免疫系が発達していない無菌マウスの虫垂を手術で切除し、その後、腸内細菌を定着させることにより免疫系の発達を調べた。すると、虫垂を切除したマウスでは、大腸でIgA産生細胞の数の増加が顕著に遅れていることが判明した。IgAは、腸内細菌叢のバランスの維持を担うことが知られている。そこで、虫垂切除マウスと虫垂を持つマウスの大腸の腸内細菌叢を調べたところ、虫垂切除マウスでは、大腸型の腸内細菌叢のパターンを示さないことが分かった。

虫垂リンパ組織およびパイエル板のIgA陽性細胞がどこに向かうのかを調べたところ、虫垂リンパ組織のIgA陽性細胞は小腸と大腸に移動するのに対して、パイエル板のIgA陽性細胞は大腸にも移動するものの、主に小腸に移動することが分かった。

小腸および大腸へのリンパ球の動員はケモカインと呼ばれる液性因子により制御されており、小腸へはCCR9ケモカイン受容体、大腸などの粘膜組織にはCCR10ケモカイン受容体が、それぞれ移動を担っている。そこで、虫垂リンパ組織およびパイエル板のIgA陽性細胞の両ケモカイン受容体の発現を調べた。その結果、パイエル板のIgA陽性細胞はCCR9を発現するがCCR10の発現は弱いこと、一方、虫垂リンパ組織のIgA陽性細胞はCCR9およびCCR10を発現することが判明した。

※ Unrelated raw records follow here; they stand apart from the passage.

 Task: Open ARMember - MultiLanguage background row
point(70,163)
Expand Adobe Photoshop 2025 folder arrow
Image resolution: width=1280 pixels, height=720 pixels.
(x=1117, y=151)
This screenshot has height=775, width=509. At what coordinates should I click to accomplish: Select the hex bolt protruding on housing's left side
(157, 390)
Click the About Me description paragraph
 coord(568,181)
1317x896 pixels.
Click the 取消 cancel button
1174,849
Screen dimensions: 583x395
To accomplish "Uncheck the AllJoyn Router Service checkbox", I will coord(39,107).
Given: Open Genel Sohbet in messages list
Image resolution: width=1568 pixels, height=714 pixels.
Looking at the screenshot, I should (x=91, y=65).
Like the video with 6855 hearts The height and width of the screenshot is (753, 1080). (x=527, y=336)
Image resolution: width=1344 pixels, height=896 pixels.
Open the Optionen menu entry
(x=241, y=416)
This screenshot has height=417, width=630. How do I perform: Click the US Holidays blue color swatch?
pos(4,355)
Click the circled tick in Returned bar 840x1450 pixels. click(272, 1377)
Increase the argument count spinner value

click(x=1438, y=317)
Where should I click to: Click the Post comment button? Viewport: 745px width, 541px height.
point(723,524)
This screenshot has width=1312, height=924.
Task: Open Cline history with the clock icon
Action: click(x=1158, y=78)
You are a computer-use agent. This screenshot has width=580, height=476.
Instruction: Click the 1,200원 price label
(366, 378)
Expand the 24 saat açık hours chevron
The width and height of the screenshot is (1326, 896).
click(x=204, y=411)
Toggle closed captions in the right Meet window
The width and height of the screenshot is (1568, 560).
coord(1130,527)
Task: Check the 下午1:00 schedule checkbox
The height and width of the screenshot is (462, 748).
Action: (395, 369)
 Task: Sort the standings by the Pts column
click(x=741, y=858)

この研究の結果より、パイエル板は主に小腸に動員されるIgA陽性細胞を産生するリンパ組織であるのに対して、虫垂リンパ組織は小腸および大腸に動員されるIgA陽性細胞を産生する場所であることが明らかになった。そして虫垂がなくなることにより、大腸の腸内細菌叢のバランスが崩れることが明らかになった。